### Records shown ###
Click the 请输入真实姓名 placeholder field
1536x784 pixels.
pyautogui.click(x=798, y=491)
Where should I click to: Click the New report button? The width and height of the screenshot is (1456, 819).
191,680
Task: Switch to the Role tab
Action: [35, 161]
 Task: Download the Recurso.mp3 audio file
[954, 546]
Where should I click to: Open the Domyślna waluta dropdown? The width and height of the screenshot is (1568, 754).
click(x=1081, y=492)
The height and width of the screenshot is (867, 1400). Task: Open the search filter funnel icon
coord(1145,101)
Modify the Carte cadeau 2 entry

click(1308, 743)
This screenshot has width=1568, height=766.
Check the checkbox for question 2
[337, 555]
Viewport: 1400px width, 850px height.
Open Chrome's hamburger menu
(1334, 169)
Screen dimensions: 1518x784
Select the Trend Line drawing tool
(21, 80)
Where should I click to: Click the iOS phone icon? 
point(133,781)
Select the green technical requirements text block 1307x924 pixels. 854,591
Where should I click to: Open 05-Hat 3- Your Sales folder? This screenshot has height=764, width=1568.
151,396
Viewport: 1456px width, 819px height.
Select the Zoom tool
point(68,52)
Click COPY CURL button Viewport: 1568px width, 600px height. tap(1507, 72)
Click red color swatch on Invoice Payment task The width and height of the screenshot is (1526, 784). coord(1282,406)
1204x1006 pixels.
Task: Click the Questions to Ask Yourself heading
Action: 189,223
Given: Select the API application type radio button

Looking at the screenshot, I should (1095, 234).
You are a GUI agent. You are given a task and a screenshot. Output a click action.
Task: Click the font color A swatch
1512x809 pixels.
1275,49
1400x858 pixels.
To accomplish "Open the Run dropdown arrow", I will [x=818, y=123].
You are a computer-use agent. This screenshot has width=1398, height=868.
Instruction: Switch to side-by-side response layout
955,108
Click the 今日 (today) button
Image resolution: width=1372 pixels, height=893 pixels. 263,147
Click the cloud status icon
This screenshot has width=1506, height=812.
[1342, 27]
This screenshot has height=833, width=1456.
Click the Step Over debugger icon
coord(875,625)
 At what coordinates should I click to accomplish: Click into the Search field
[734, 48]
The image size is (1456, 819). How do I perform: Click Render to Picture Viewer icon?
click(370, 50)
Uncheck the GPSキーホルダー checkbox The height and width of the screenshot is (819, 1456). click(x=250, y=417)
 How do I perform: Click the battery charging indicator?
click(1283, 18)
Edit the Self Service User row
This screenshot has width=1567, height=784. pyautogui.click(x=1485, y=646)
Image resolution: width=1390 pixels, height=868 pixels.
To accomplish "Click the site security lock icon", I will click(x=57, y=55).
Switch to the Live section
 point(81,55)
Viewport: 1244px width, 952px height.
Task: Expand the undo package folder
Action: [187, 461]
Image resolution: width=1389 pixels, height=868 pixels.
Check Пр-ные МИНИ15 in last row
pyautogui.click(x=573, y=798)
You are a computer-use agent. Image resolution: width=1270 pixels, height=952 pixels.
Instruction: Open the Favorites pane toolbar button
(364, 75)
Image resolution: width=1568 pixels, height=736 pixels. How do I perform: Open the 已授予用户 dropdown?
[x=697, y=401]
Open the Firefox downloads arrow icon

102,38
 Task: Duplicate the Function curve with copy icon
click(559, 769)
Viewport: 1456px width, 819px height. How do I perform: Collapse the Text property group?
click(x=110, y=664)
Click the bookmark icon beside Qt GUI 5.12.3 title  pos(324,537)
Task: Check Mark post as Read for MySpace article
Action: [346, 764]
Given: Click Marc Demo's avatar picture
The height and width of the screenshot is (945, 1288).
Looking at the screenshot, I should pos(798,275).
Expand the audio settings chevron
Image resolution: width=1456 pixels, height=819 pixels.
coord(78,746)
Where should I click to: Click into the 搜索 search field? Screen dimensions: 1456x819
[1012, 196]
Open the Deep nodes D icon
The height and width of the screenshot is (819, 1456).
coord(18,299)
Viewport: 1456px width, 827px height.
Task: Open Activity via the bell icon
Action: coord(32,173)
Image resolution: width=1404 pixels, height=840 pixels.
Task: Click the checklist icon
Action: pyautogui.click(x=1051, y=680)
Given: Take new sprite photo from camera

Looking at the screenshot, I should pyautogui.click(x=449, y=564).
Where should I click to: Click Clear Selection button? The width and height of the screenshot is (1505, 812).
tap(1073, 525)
###
### [Task instructions]
Output the records again in full. Keep every character as written.

### [Answer to the exercise]
Click the 请输入真实姓名 placeholder field
1536x784 pixels.
pyautogui.click(x=798, y=491)
Where should I click to: Click the New report button? The width and height of the screenshot is (1456, 819).
191,680
Task: Switch to the Role tab
Action: [35, 161]
 Task: Download the Recurso.mp3 audio file
[954, 546]
Where should I click to: Open the Domyślna waluta dropdown? The width and height of the screenshot is (1568, 754).
click(x=1081, y=492)
The height and width of the screenshot is (867, 1400). Task: Open the search filter funnel icon
coord(1145,101)
Modify the Carte cadeau 2 entry

click(1308, 743)
This screenshot has width=1568, height=766.
Check the checkbox for question 2
[337, 555]
Viewport: 1400px width, 850px height.
Open Chrome's hamburger menu
(1334, 169)
Screen dimensions: 1518x784
Select the Trend Line drawing tool
(21, 80)
Where should I click to: Click the iOS phone icon? 
point(133,781)
Select the green technical requirements text block 1307x924 pixels. 854,591
Where should I click to: Open 05-Hat 3- Your Sales folder? This screenshot has height=764, width=1568.
151,396
Viewport: 1456px width, 819px height.
Select the Zoom tool
point(68,52)
Click COPY CURL button Viewport: 1568px width, 600px height. tap(1507, 72)
Click red color swatch on Invoice Payment task The width and height of the screenshot is (1526, 784). coord(1282,406)
1204x1006 pixels.
Task: Click the Questions to Ask Yourself heading
Action: 189,223
Given: Select the API application type radio button

Looking at the screenshot, I should (1095, 234).
You are a GUI agent. You are given a task and a screenshot. Output a click action.
Task: Click the font color A swatch
1512x809 pixels.
1275,49
1400x858 pixels.
To accomplish "Open the Run dropdown arrow", I will [x=818, y=123].
You are a computer-use agent. This screenshot has width=1398, height=868.
Instruction: Switch to side-by-side response layout
955,108
Click the 今日 (today) button
Image resolution: width=1372 pixels, height=893 pixels. 263,147
Click the cloud status icon
This screenshot has width=1506, height=812.
[1342, 27]
This screenshot has height=833, width=1456.
Click the Step Over debugger icon
coord(875,625)
 At what coordinates should I click to accomplish: Click into the Search field
[734, 48]
The image size is (1456, 819). How do I perform: Click Render to Picture Viewer icon?
click(370, 50)
Uncheck the GPSキーホルダー checkbox The height and width of the screenshot is (819, 1456). click(x=250, y=417)
 How do I perform: Click the battery charging indicator?
click(1283, 18)
Edit the Self Service User row
This screenshot has width=1567, height=784. pyautogui.click(x=1485, y=646)
Image resolution: width=1390 pixels, height=868 pixels.
To accomplish "Click the site security lock icon", I will click(x=57, y=55).
Switch to the Live section
 point(81,55)
Viewport: 1244px width, 952px height.
Task: Expand the undo package folder
Action: [187, 461]
Image resolution: width=1389 pixels, height=868 pixels.
Check Пр-ные МИНИ15 in last row
pyautogui.click(x=573, y=798)
You are a computer-use agent. Image resolution: width=1270 pixels, height=952 pixels.
Instruction: Open the Favorites pane toolbar button
(364, 75)
Image resolution: width=1568 pixels, height=736 pixels. How do I perform: Open the 已授予用户 dropdown?
[x=697, y=401]
Open the Firefox downloads arrow icon

102,38
 Task: Duplicate the Function curve with copy icon
click(559, 769)
Viewport: 1456px width, 819px height. How do I perform: Collapse the Text property group?
click(x=110, y=664)
Click the bookmark icon beside Qt GUI 5.12.3 title  pos(324,537)
Task: Check Mark post as Read for MySpace article
Action: [346, 764]
Given: Click Marc Demo's avatar picture
The height and width of the screenshot is (945, 1288).
Looking at the screenshot, I should pos(798,275).
Expand the audio settings chevron
Image resolution: width=1456 pixels, height=819 pixels.
coord(78,746)
Where should I click to: Click into the 搜索 search field? Screen dimensions: 1456x819
[1012, 196]
Open the Deep nodes D icon
The height and width of the screenshot is (819, 1456).
coord(18,299)
Viewport: 1456px width, 827px height.
Task: Open Activity via the bell icon
Action: coord(32,173)
Image resolution: width=1404 pixels, height=840 pixels.
Task: Click the checklist icon
Action: pyautogui.click(x=1051, y=680)
Given: Take new sprite photo from camera

Looking at the screenshot, I should pyautogui.click(x=449, y=564).
Where should I click to: Click Clear Selection button? The width and height of the screenshot is (1505, 812).
tap(1073, 525)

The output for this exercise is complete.